Might I ask then, assuming everyone changes their status once every 20 minutes. How does one test that?

I am new in this, and would like to know how to test with Tsung (did a google…didn’'t know how to use it).

What are your test environment and result? What max. user online did you get for Wildfire/Openfire? I read somewhere it’'s 5000 users only?

Thanks.

Hi,

5000 is the number for Openfire 3.1 but with Openfire 3.2 / NIO the limit is much higher someone did mention 50000.

I don’‘t use Tsung and I’'m not interested in hosting a server for more than 2000 concurrent users. And most users will not have enough hardware to run tests as generating load is also CPU intensive.

LG

Hi,

by 50,000 users, does this mean one server? So if I used 2 connection

managers, it’'ll be 100,000 users (2 connection manager, and 1

main openfire server)?

i could not get connectionmanager to work also…is there a guide

somewhere?

do you know who got to test it on 50,000 users (or the topic link

here in forum)? so i can ask

thank you.

Hi meow,

You might want to look at this post by Gato, the lead Wildfire/Openfire developer. He was able to handle 30K connections on some pretty modest hardware, so 100K should be entirely doable with 2 or 3 connection managers on proper hardware. There was one report of an organization having achieved 20K connections prior to Wildfire 3.2.0 and connection managers using very powerful 64-bit system. So, it maybe possible to handle 100K connections on a single machine such as a Sun T2000 that is optimized for heavily threaded applications like Wildfire but I haven’'t heard if anyone has achieved that number of connections, although I would love it if someone did.

Hope that helps,

Ryan

We worked with Gato to define a test configuration that could be realistic connecting a given number of users and changing regularly of status and exchanging messages.

We made different kind of tests depending on the rosters size.

As said in this post before, it is not really easy to have an idea of the traffic you will have. I would say it depends mainly on the following questions:

  • number of simultaneous users

  • rosters size (mean/max …)

  • type of connections (permanent or frequent disconnections - roaming user for example)

  • the previous question may be associated to the kind of users, do they change regularly their presence status.

  • Usage of MUC

So there are many questions and the only precise answers can be got in a real environment.

We can try to set some orders of ideas to make the test to be as close as possible to the reality but it is never exact.

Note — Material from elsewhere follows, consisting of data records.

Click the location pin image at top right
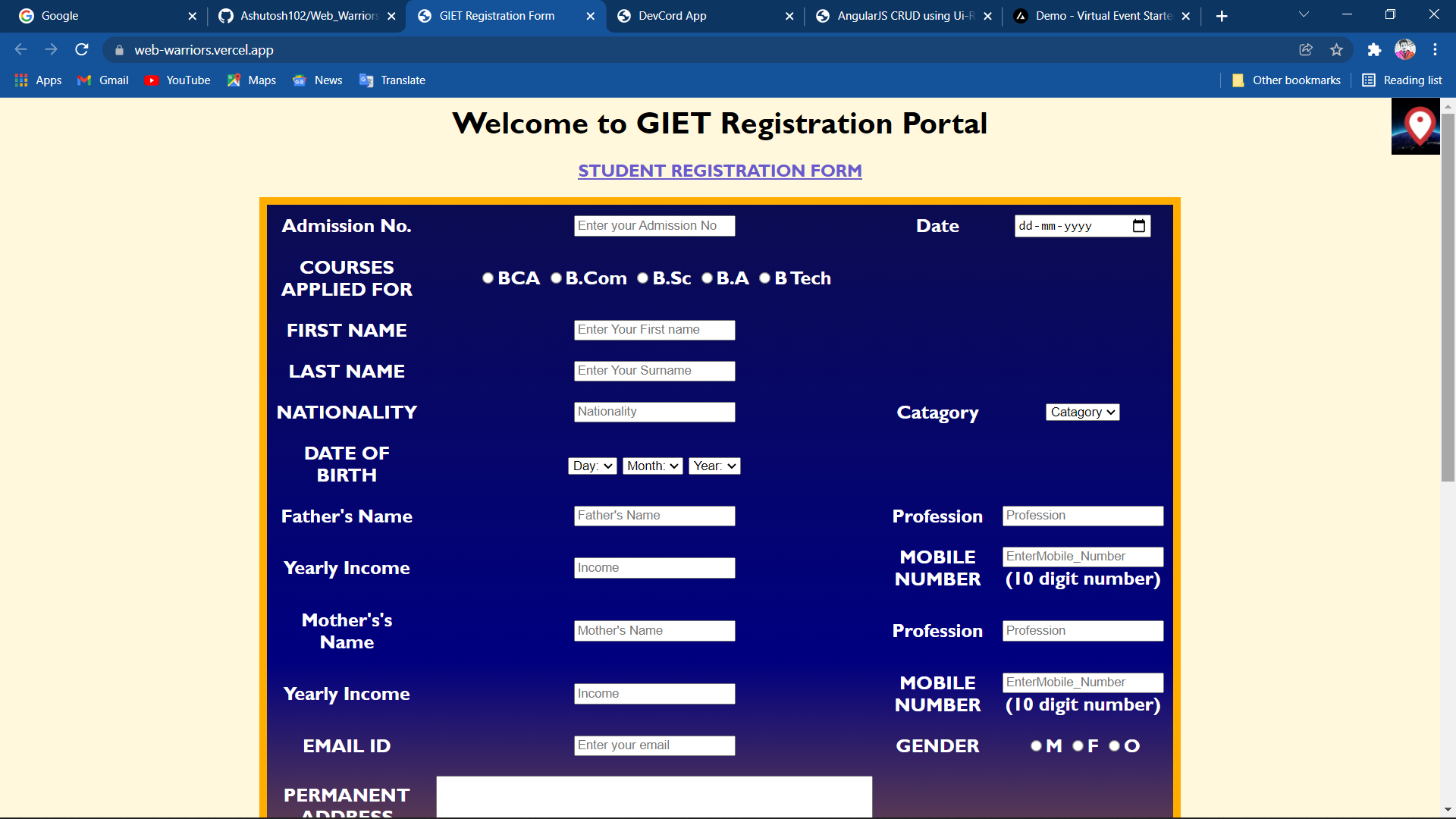Screen dimensions: 1456x819 (1415, 127)
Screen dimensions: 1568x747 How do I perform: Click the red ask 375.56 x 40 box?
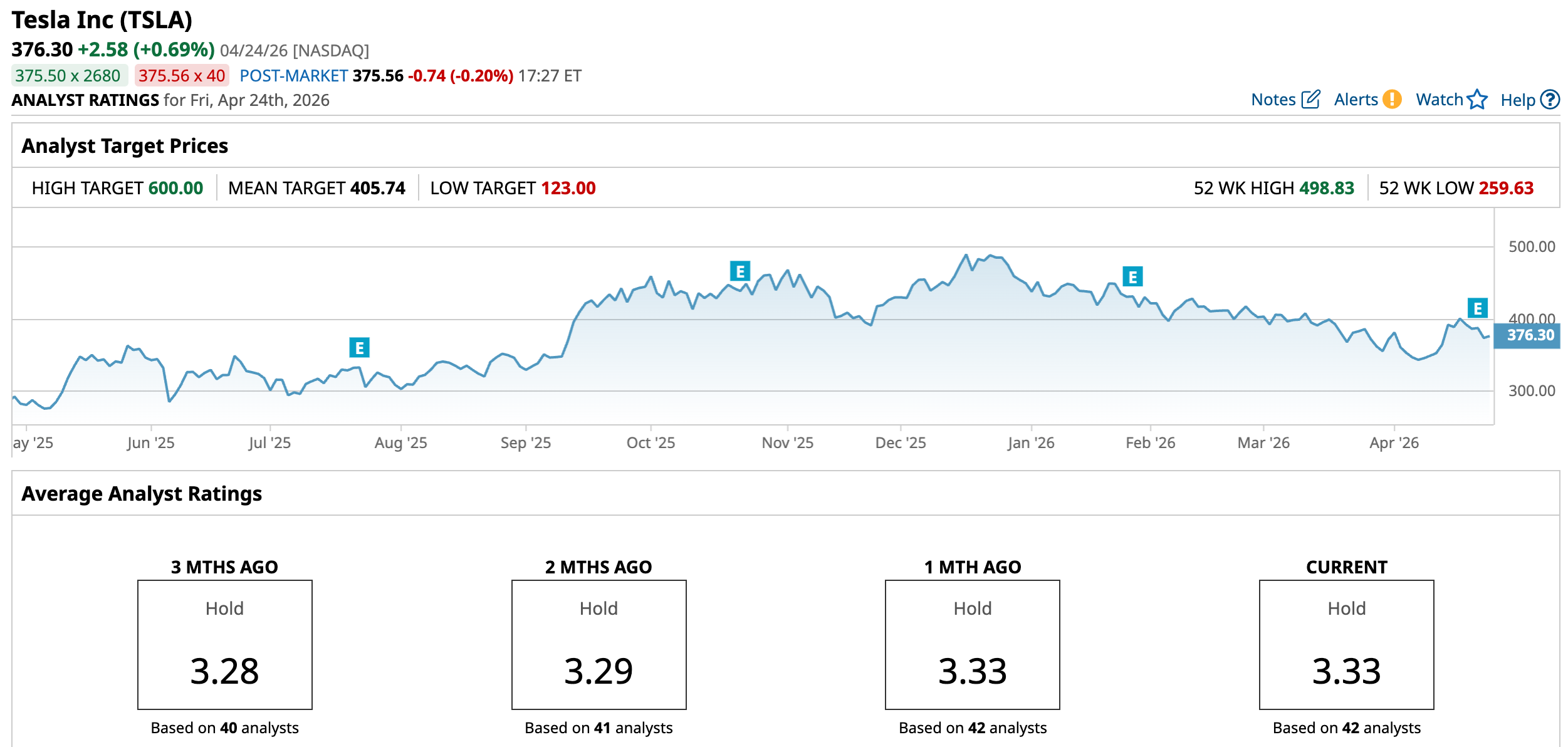[x=182, y=76]
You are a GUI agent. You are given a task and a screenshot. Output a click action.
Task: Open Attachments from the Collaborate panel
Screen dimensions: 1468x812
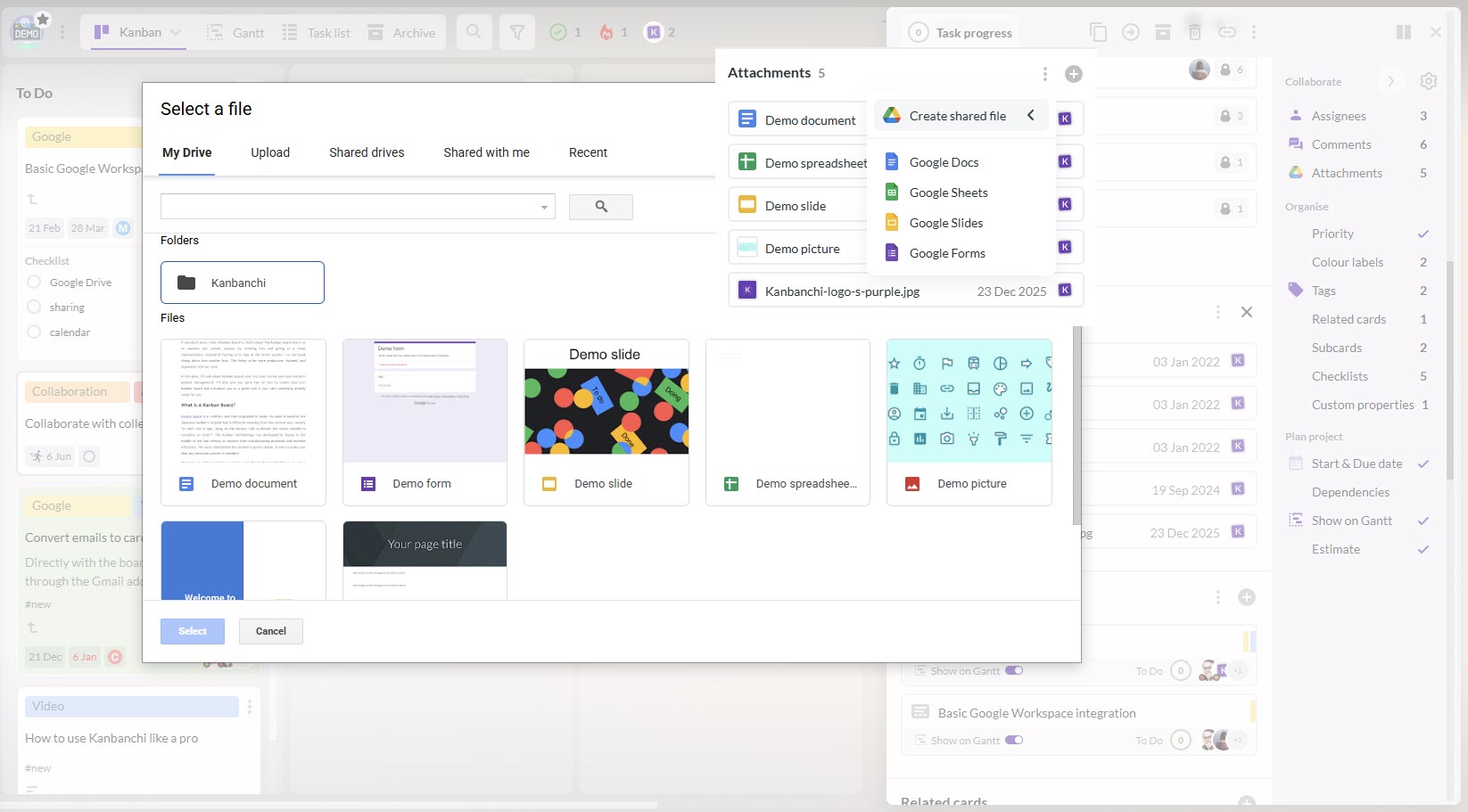(x=1346, y=172)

I was able to simulate between 20/30K users with users using large rosters (lets say 150) with a medium message traffic and presence updates.

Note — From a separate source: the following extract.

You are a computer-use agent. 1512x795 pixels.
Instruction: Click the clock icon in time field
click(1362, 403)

For that purpose I used a WF server (Xeon bi-dualcore 3.2 GHz 4Gb RAM) and an identical server for DB using Postgres. I connected the server to 3 CMs (Xeon Dual Core 2Gb RAM) loaded by 6 tsung clients.

It behave pretty well.

And just a final point to ryang, I was able to reach 80K users once (I have a snapshot) but the system was not stable and failed during high load. But it was before NIO and I bet we will reach this limit and go far above!

Hi Cohen,

Thanks for sharing your experiences and specs.

Cheers,

Ryan

People who use Tsung should be VERY VERY careful in quoting connection stats directly from TSung.

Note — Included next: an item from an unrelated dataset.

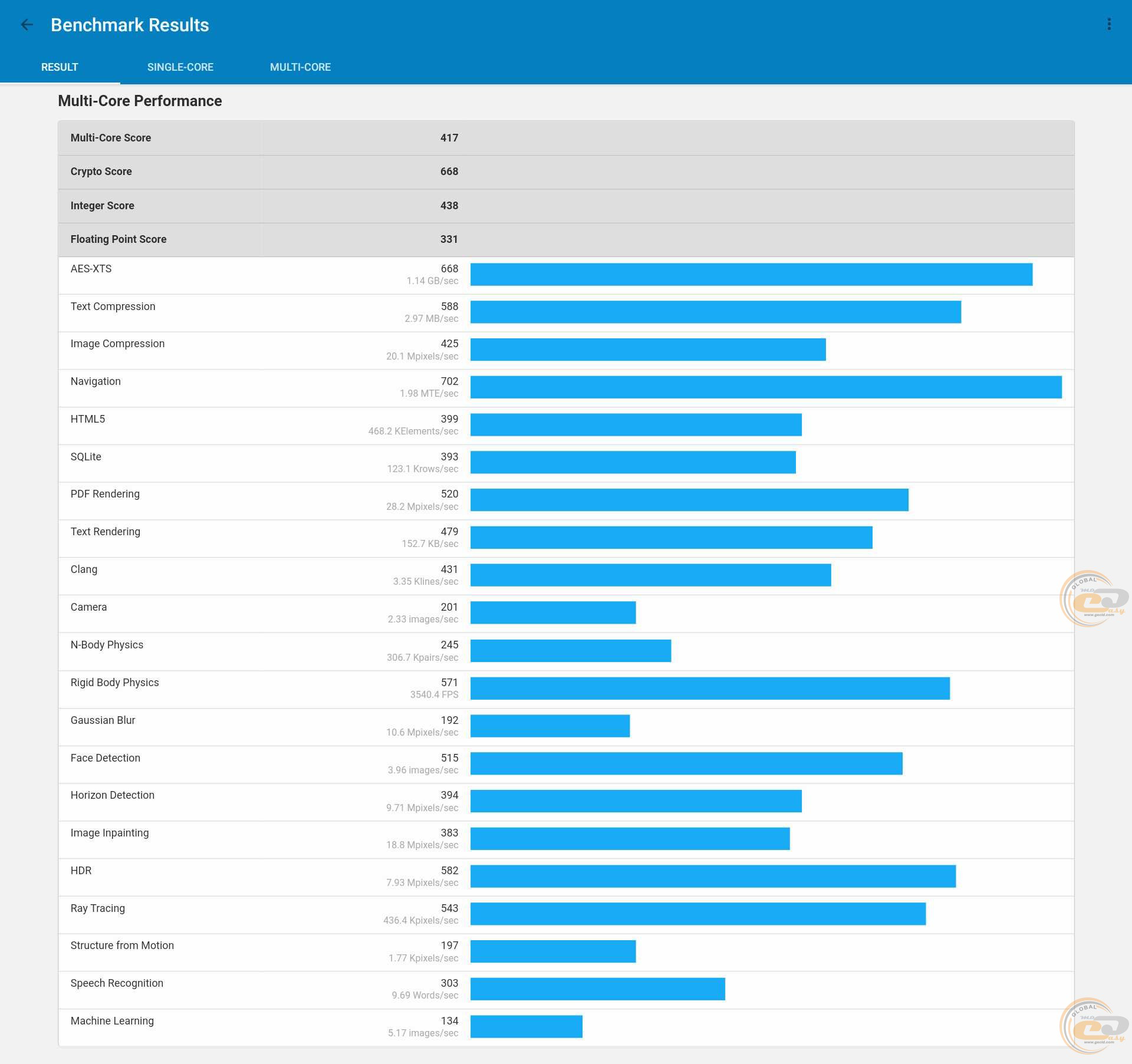Screen dimensions: 1132x1064
Task: Click the Navigation benchmark bar
Action: [x=766, y=387]

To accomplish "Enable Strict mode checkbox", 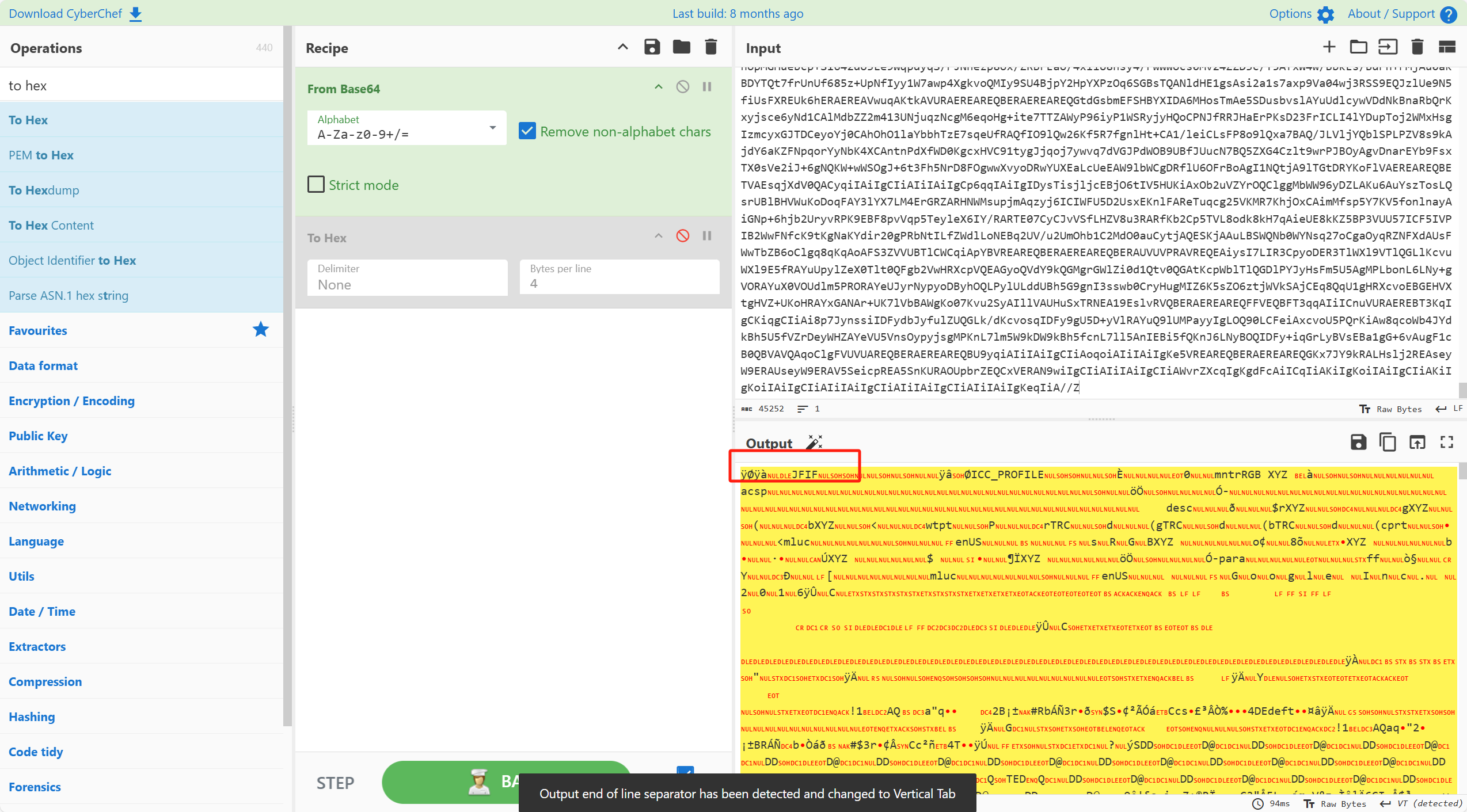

It turns out that Tsung has a loose definition of what a connection is, and they include both failed connections and connections that just managed to get a TCP connect to go. I have learned this the hard way.

You should be sure that when using TSung, that you look at the error rates and correlate those with connections to get true numbers. Otherwise you are likely to quote numbers that are 4-5x higher than the boxes can actually handle.

jon

hi,

i see. it seems no one has really tested it aside from using Tsung.

how about bandwidth…how to know how much bandwidth is consumed

by, say, sending 1 message to another user (assuming 10 char message

is sent).

Hi,

every message has an overhead (body, receiver …) and is UTF-8 encoded so it can reach 200 bytes for 10 characters. But you may use compression and this should reduce the byte size again.

If your client is also sending typing notifications then you’'ll waste again a lot of bandwidth.